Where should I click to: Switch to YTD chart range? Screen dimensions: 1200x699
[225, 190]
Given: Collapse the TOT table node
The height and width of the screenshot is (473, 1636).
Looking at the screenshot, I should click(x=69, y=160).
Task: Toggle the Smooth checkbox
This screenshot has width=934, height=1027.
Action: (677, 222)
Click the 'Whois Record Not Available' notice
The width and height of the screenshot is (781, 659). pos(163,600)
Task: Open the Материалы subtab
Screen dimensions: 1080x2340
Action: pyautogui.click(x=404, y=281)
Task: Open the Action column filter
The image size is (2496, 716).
──────────────────────────────
▸ **REQUIRED ACTION**
For the listing above, give the number of lines that contain the string "Task" and nothing else.

▸ **ANSWER TO THIS EXERCISE**
3